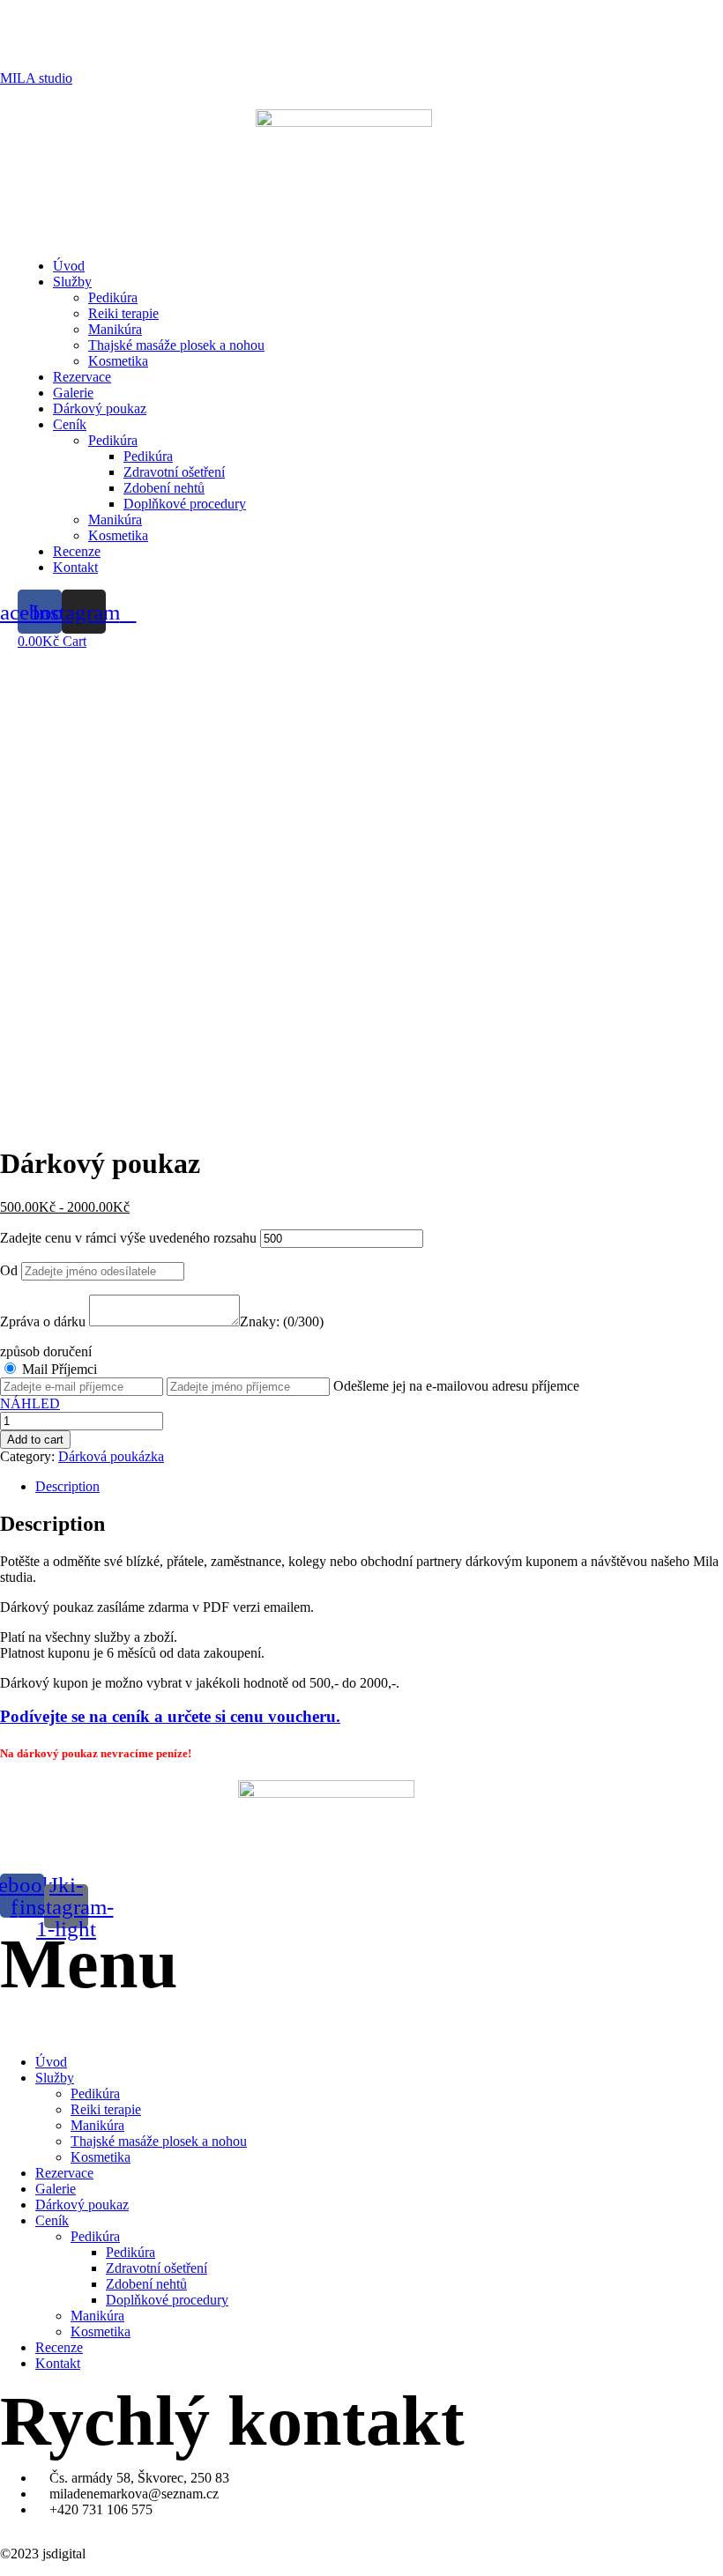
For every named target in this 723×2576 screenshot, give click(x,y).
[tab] (379, 1487)
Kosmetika (118, 360)
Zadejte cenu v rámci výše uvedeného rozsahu (128, 1237)
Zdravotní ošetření (174, 471)
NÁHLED (30, 1403)
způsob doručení (46, 1351)
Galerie (73, 392)
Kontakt (75, 567)
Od (9, 1270)
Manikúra (115, 329)
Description (67, 1486)
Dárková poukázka (111, 1456)
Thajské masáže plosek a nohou (176, 345)
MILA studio (36, 78)
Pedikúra (113, 297)
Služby (72, 281)
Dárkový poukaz (99, 408)
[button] (344, 223)
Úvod (69, 265)
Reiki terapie (123, 313)
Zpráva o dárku (43, 1321)
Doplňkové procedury (184, 503)
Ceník (69, 424)
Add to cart (35, 1439)
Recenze (77, 551)
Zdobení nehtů (164, 487)
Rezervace (82, 376)
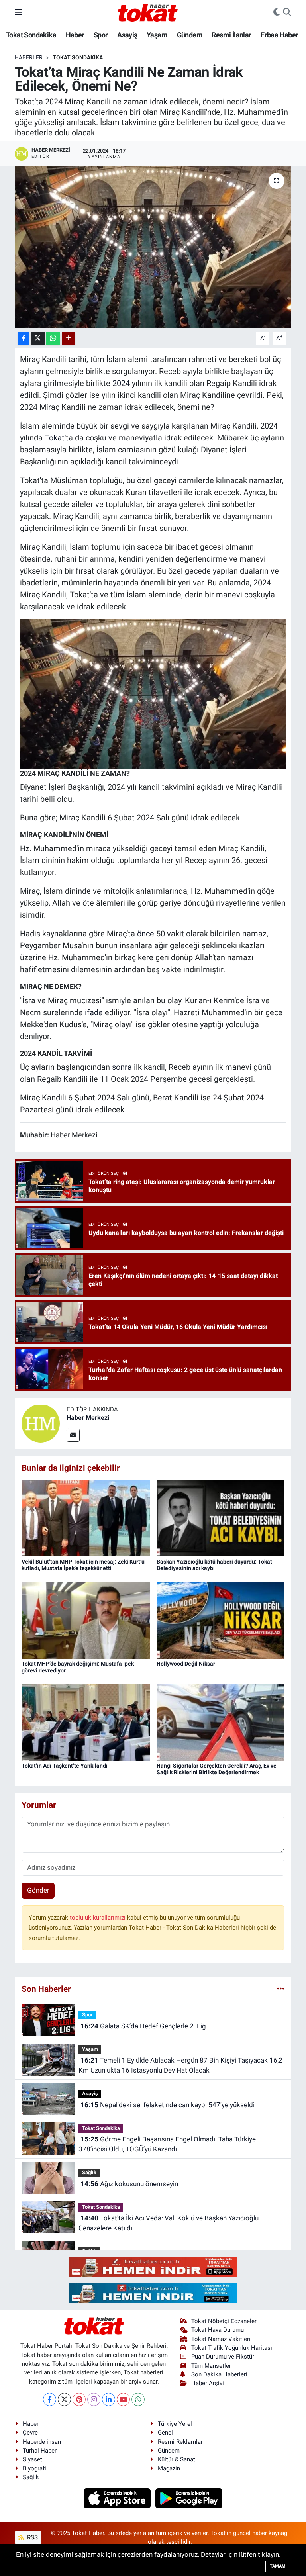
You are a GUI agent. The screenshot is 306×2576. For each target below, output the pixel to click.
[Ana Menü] (18, 12)
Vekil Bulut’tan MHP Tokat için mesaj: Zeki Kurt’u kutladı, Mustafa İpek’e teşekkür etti (83, 1565)
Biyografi (34, 2468)
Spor (101, 35)
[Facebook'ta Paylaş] (23, 338)
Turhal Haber (40, 2450)
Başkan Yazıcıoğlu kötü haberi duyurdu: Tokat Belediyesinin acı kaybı (214, 1565)
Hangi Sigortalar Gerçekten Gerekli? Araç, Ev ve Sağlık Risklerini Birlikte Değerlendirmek (217, 1768)
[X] (64, 2399)
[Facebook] (49, 2399)
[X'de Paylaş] (38, 338)
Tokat (55, 437)
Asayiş (127, 35)
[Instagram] (93, 2399)
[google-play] (189, 2498)
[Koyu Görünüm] (276, 12)
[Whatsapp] (138, 2399)
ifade (94, 1012)
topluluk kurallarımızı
****************
Return every entry above exactly. Pictures stay out.

* [RESPONSE AREA]
For every named target in this 723×2576 screenshot, give click(x,y).
[tab] (379, 1487)
Kosmetika (118, 360)
Zadejte cenu v rámci výše uvedeného rozsahu (128, 1237)
Zdravotní ošetření (174, 471)
NÁHLED (30, 1403)
způsob doručení (46, 1351)
Galerie (73, 392)
Kontakt (75, 567)
Od (9, 1270)
Manikúra (115, 329)
Description (67, 1486)
Dárková poukázka (111, 1456)
Thajské masáže plosek a nohou (176, 345)
MILA studio (36, 78)
Pedikúra (113, 297)
Služby (72, 281)
Dárkový poukaz (99, 408)
[button] (344, 223)
Úvod (69, 265)
Reiki terapie (123, 313)
Zpráva o dárku (43, 1321)
Doplňkové procedury (184, 503)
Ceník (69, 424)
Add to cart (35, 1439)
Recenze (77, 551)
Zdobení nehtů (164, 487)
Rezervace (82, 376)
You are a GUI agent. The screenshot is 306×2576. For each target below, output the pixel to click.
[Ana Menü] (18, 12)
Vekil Bulut’tan MHP Tokat için mesaj: Zeki Kurt’u kutladı, Mustafa İpek’e teşekkür etti (83, 1565)
Biyografi (34, 2468)
Spor (101, 35)
[Facebook'ta Paylaş] (23, 338)
Turhal Haber (40, 2450)
Başkan Yazıcıoğlu kötü haberi duyurdu: Tokat Belediyesinin acı kaybı (214, 1565)
Hangi Sigortalar Gerçekten Gerekli? Araç, Ev ve Sağlık Risklerini Birlikte Değerlendirmek (217, 1768)
[X] (64, 2399)
[Facebook] (49, 2399)
[X'de Paylaş] (38, 338)
Tokat (55, 437)
Asayiş (127, 35)
[Instagram] (93, 2399)
[google-play] (189, 2498)
[Koyu Görünüm] (276, 12)
[Whatsapp] (138, 2399)
ifade (94, 1012)
topluluk kurallarımızı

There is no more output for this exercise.